Narayanan C Krishnan is a doctoral candidate in the Department of Computer Science and Engineering at Arizona State University. He is also a research associate at the Center for Cognitive Ubiquitous Computing. He received his B.Sc degree in Mathematics in 2000; M.Sc degree in Mathematics in 2002; and M.Tech degree in Computer Science in 2004; all from the Sri Sathya Sai University, Puttaparthi, India. His graduate supervisor is Prof. Panchanthan and his PhD thesis is on computational framework for wearable accelerometer based activity/gesture recognition. CK's research interests include activity recognition, human centered multimedia computing, pattern recognition and machine learning for pervasive health care and assistive technologies.
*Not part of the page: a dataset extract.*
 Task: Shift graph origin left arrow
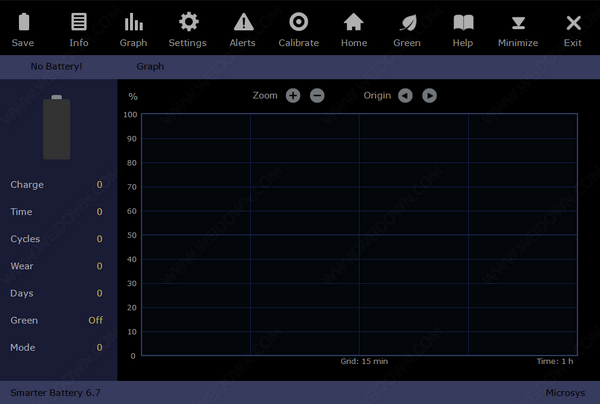pos(405,95)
He is a student member of IEEE and ACM.
Sethuraman Panchanathan received his B.Sc. degree in Physics from the University of Madras, India in 1981; B.E. degree in Electronics and Communication Engineering from the Indian Institute of Science, Bangalore, India in 1984; M. Tech degree in Electrical Engineering from the Indian Institute of Technology, Madras, India in 1986; and his Ph.D. degree in Electrical and Computer Engineering from the University of Ottawa in 1989. Dr. Panchanathan is currently the Deputy Vice-President for Research and Economic Affairs at Arizona State University, Tempe, Arizona. He is a Professor in the department of Computer Science and Engineering Department and Director of Center for Cognitive Ubiquitous Computing (CUbiC) at Arizona State University. He is also an Affiliate faculty in the University of Arizona College of Medicine, Phoenix program and an Affiliate Professor in the Department of Electrical Engineering at ASU, and co-founder and President of a start-up company MotionEase Inc., which is focused on developing video based motion capture solutions for rehabilitative applications.
He leads a team of researchers and graduate students working in various areas, including: Ubiquitous Multimedia Computing; Activity Recognition, Human Centered Multimedia Computing, Visual Computing and Communications; Media Processor Designs; Multimedia Communication; Face/Gait Analysis and Recognition; Genomic Signal Processing; and Ubiquitous Computing Environments for Blind Persons.
Dr. Panchanathan has published over 300 papers in refereed journals and conferences. He has also served as the Editor-in-Chief of the IEEE Multimedia Magazine and is an associate editor of seven other journals and transactions. Dr. Panchanathan is a Fellow of the IEEE and SPIE. He is a member of the European Association for Signal Processing (EURASIP), Association of Computing Machinery (ACM) and ASEE.